* Work instructions *
Return exactly the lines from the one containing "The height and width of the screenshot is (653, 791)." through the last line of the records below, both included, and leave out any pictures.

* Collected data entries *

○ ○ ○ ○

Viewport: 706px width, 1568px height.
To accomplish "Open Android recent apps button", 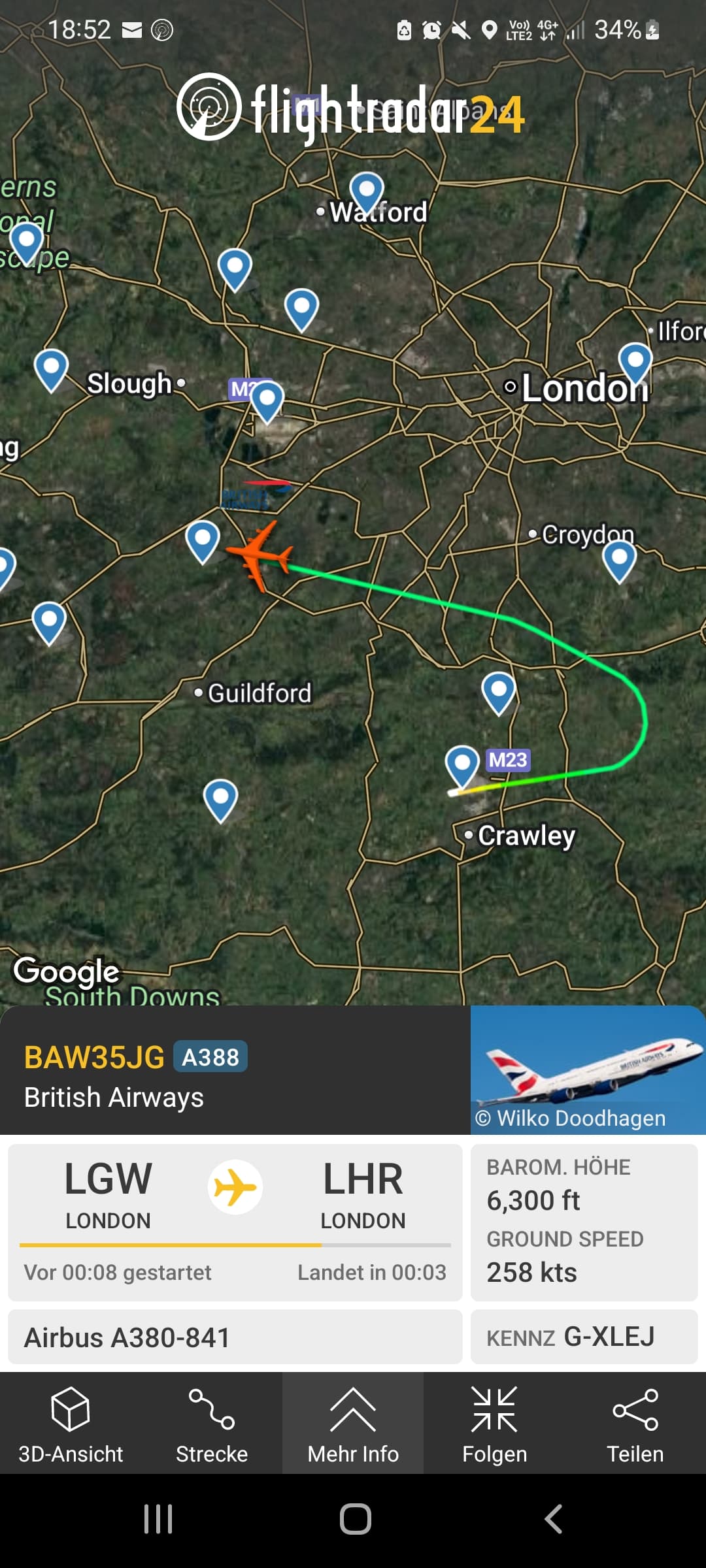I will [158, 1519].
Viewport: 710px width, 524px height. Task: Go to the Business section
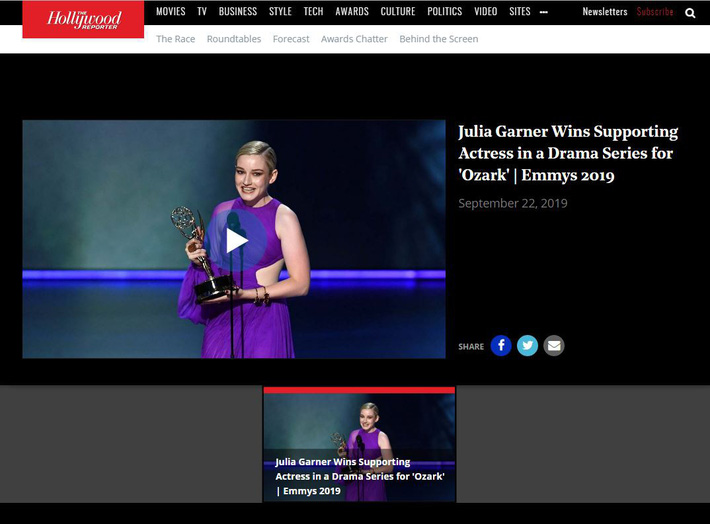238,12
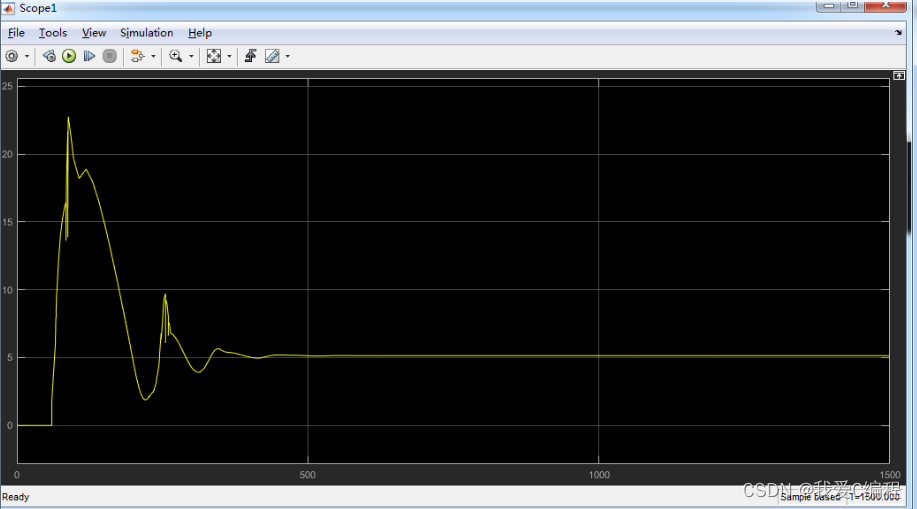Screen dimensions: 917x509
Task: Click the Step Back simulation button
Action: point(50,57)
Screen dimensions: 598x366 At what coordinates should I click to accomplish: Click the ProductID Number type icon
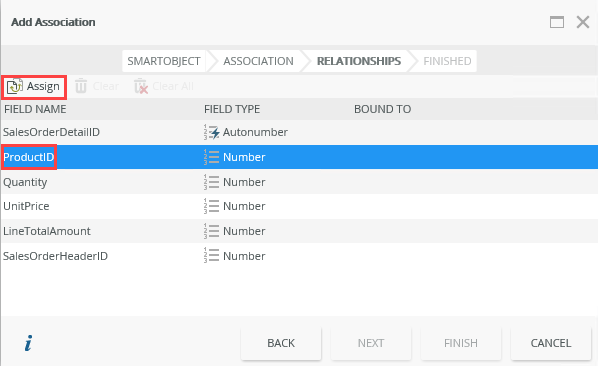point(212,157)
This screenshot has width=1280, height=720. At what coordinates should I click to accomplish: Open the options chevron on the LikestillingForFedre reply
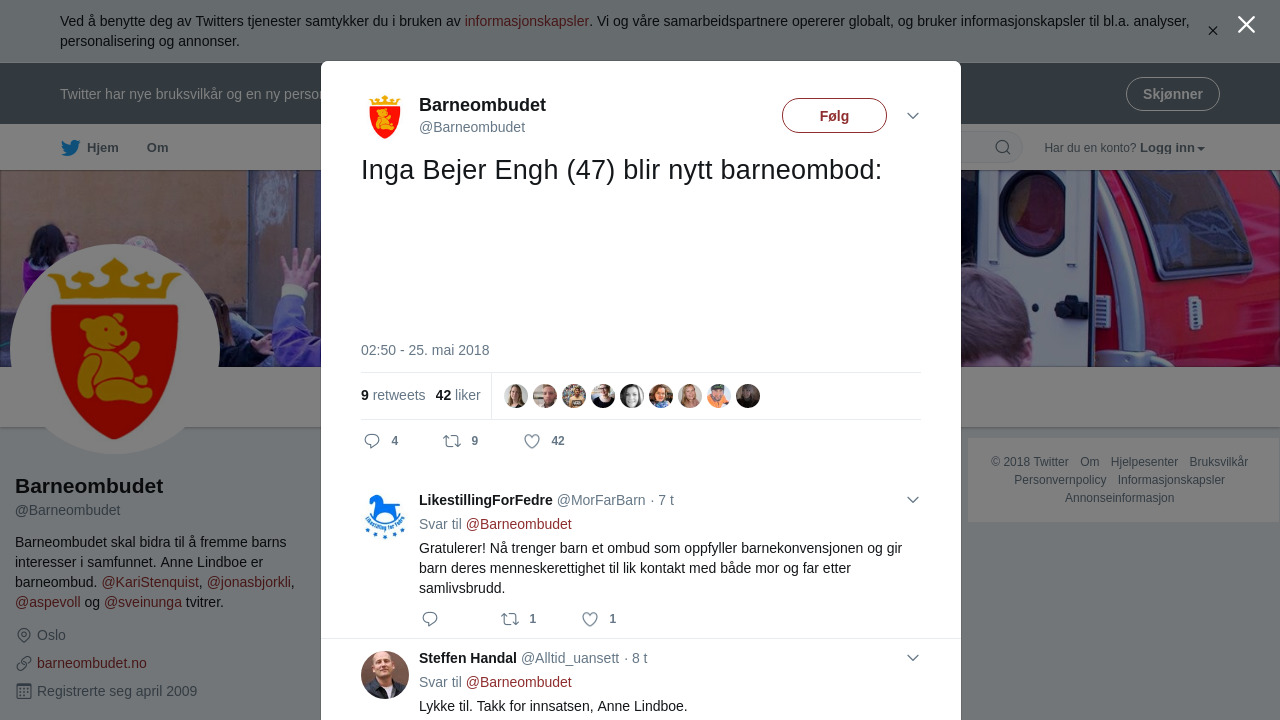(x=913, y=500)
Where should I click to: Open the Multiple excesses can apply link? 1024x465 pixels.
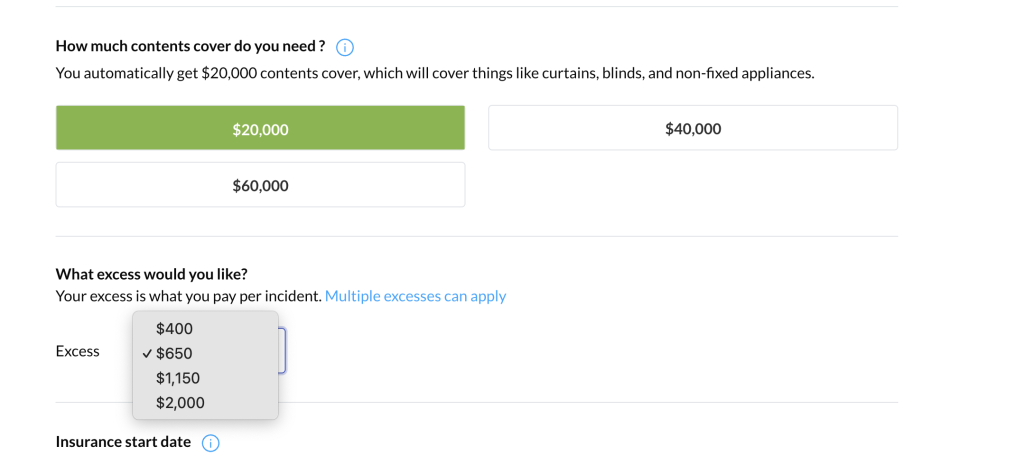tap(415, 296)
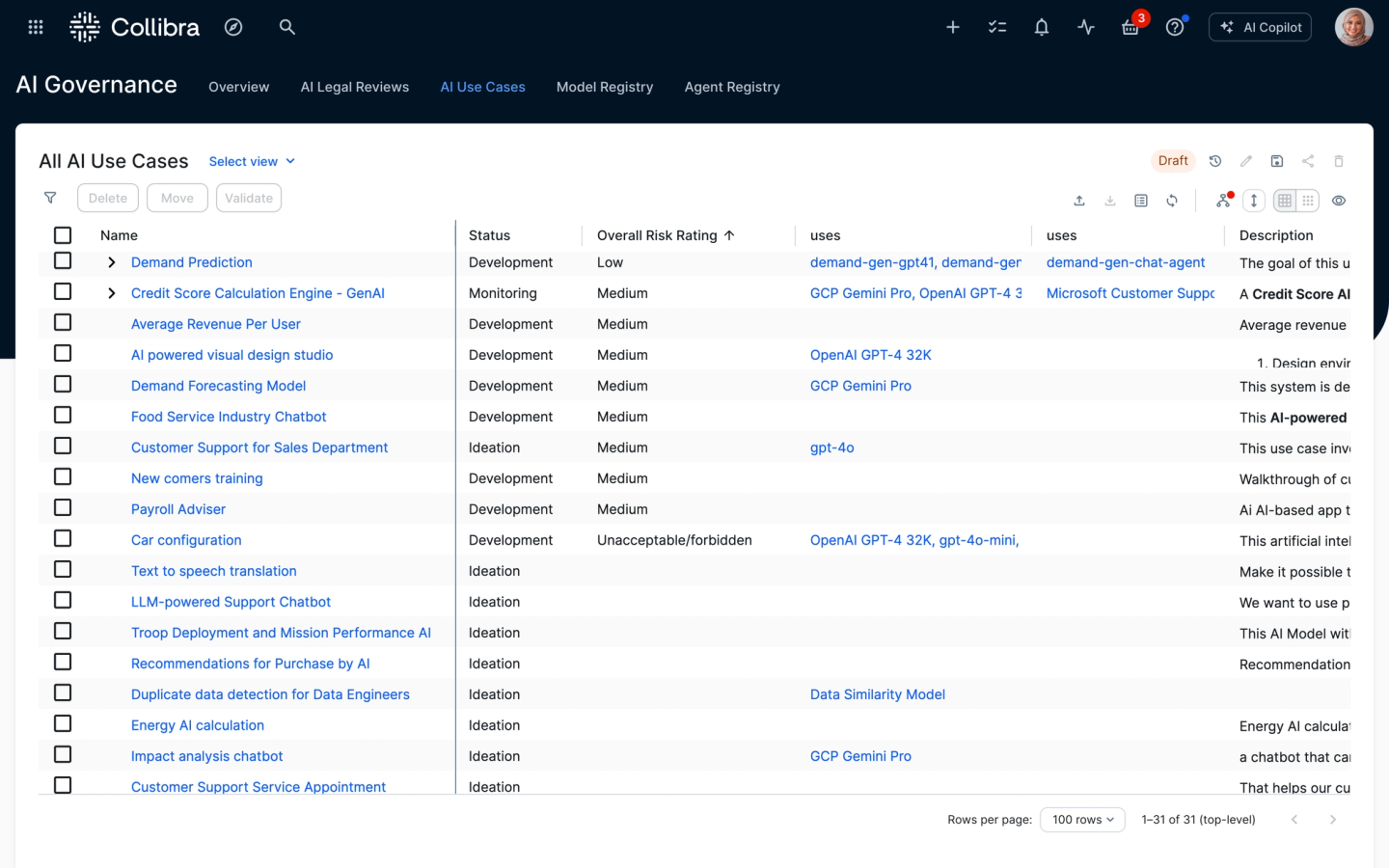Open the notifications bell
1389x868 pixels.
coord(1042,27)
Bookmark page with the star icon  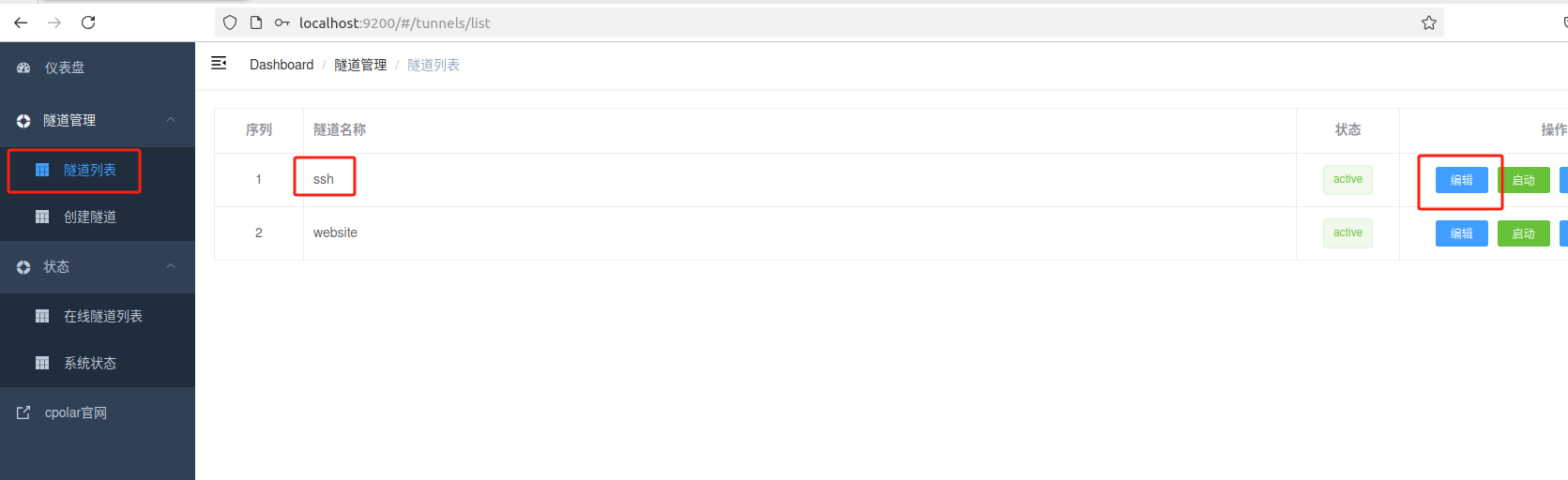pyautogui.click(x=1428, y=22)
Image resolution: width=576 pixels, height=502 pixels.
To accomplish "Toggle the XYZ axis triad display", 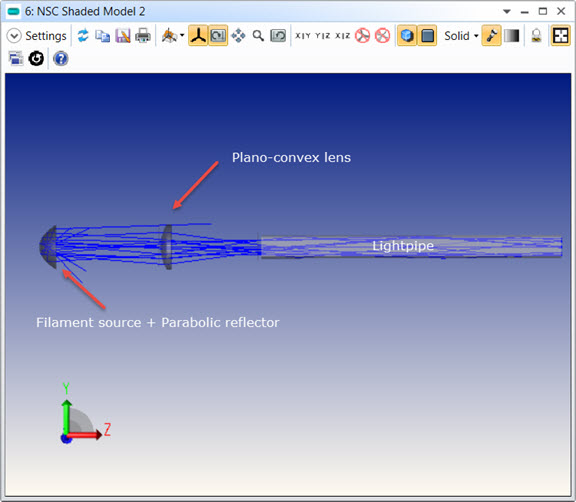I will click(198, 36).
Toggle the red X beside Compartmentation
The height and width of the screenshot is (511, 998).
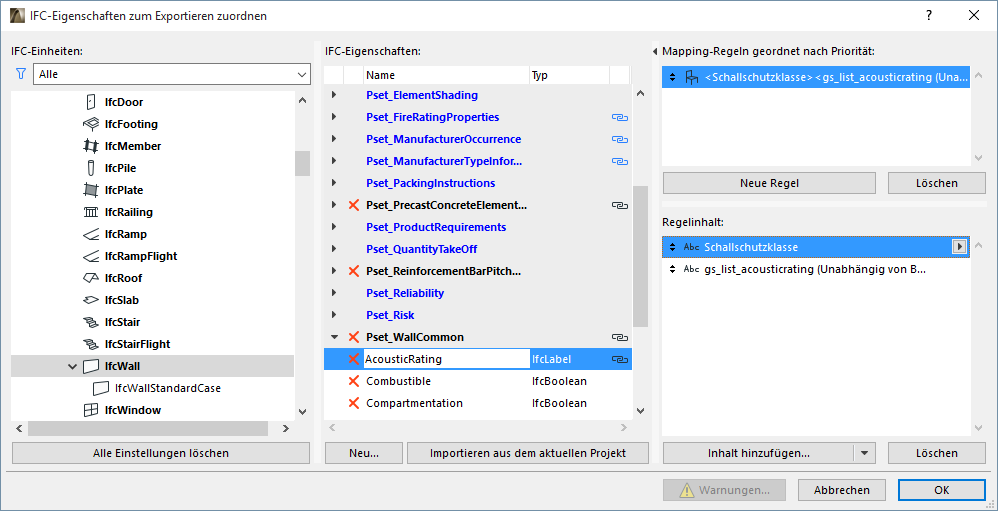(353, 403)
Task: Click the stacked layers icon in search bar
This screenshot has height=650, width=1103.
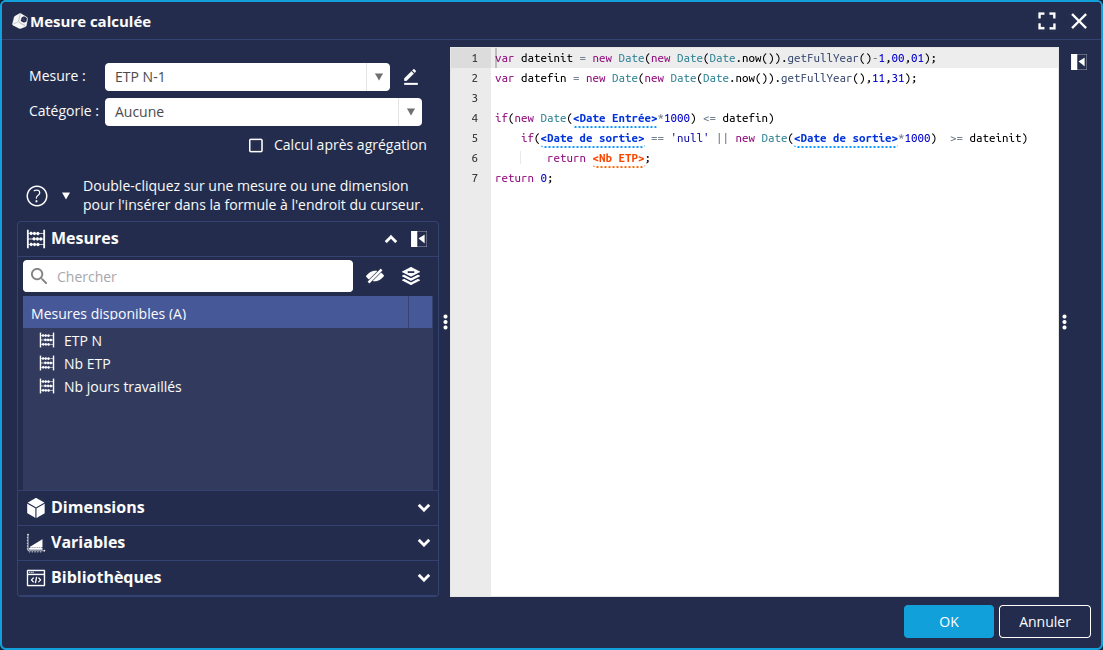Action: tap(411, 277)
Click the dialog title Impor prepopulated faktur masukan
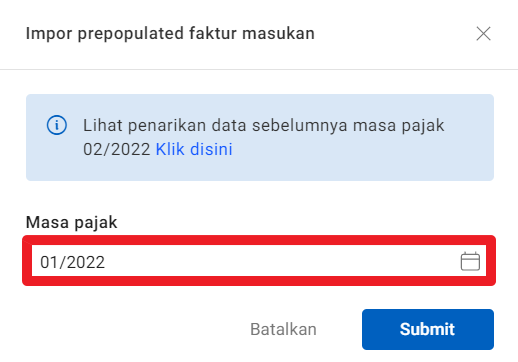Image resolution: width=518 pixels, height=362 pixels. click(170, 34)
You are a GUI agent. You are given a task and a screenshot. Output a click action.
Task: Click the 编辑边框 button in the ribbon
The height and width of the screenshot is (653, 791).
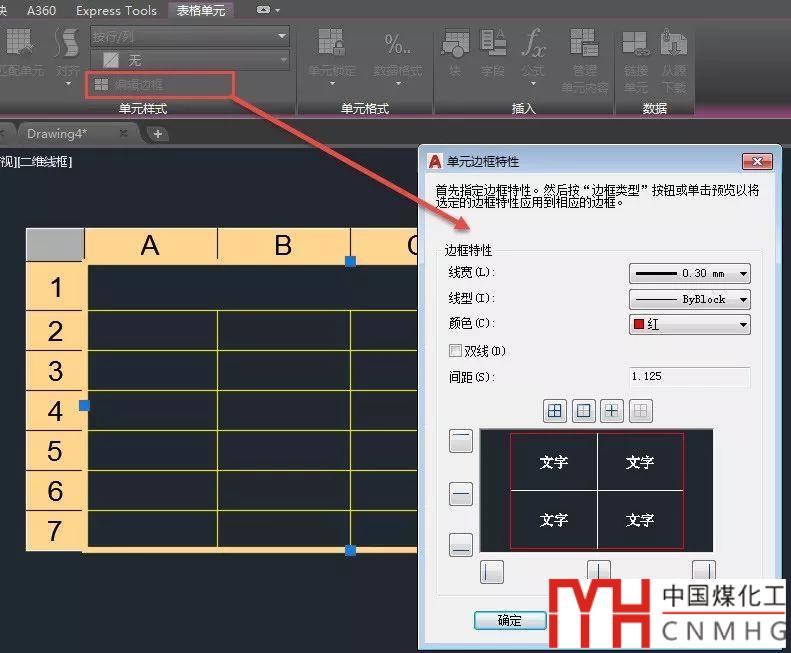click(128, 85)
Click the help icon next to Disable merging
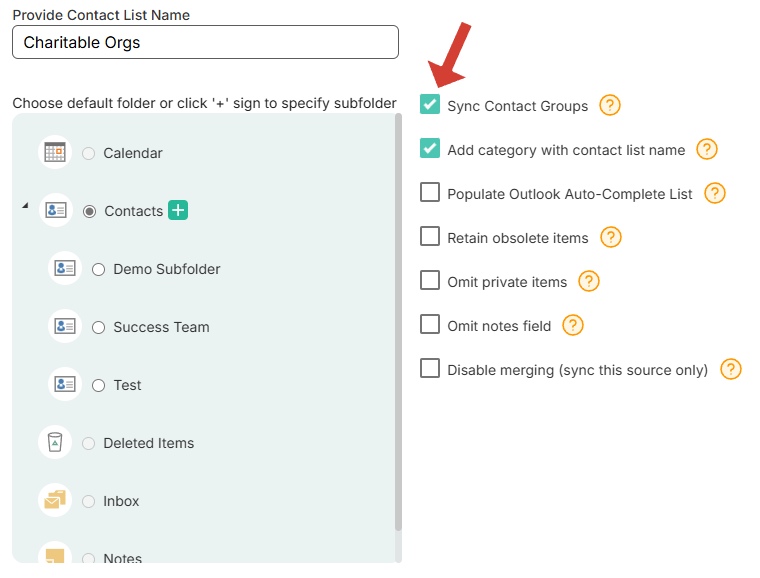Image resolution: width=760 pixels, height=578 pixels. (x=730, y=370)
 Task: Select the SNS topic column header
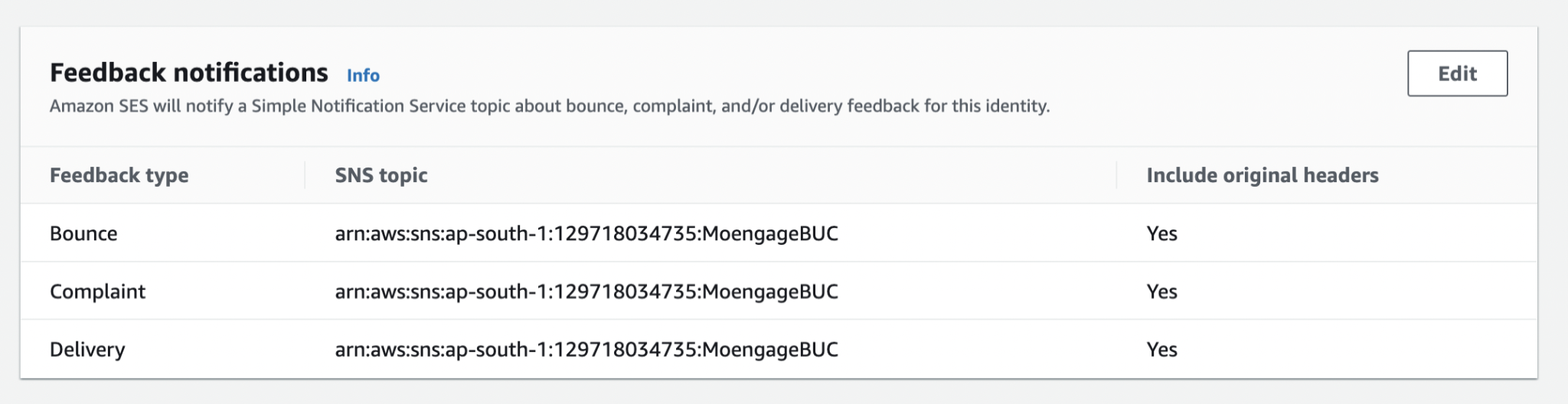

○ ○ ○ ○

* Solution to this problem *
The height and width of the screenshot is (653, 791).
click(128, 85)
Click the help icon next to Disable merging
Image resolution: width=760 pixels, height=578 pixels. (x=730, y=370)
 Task: Select the SNS topic column header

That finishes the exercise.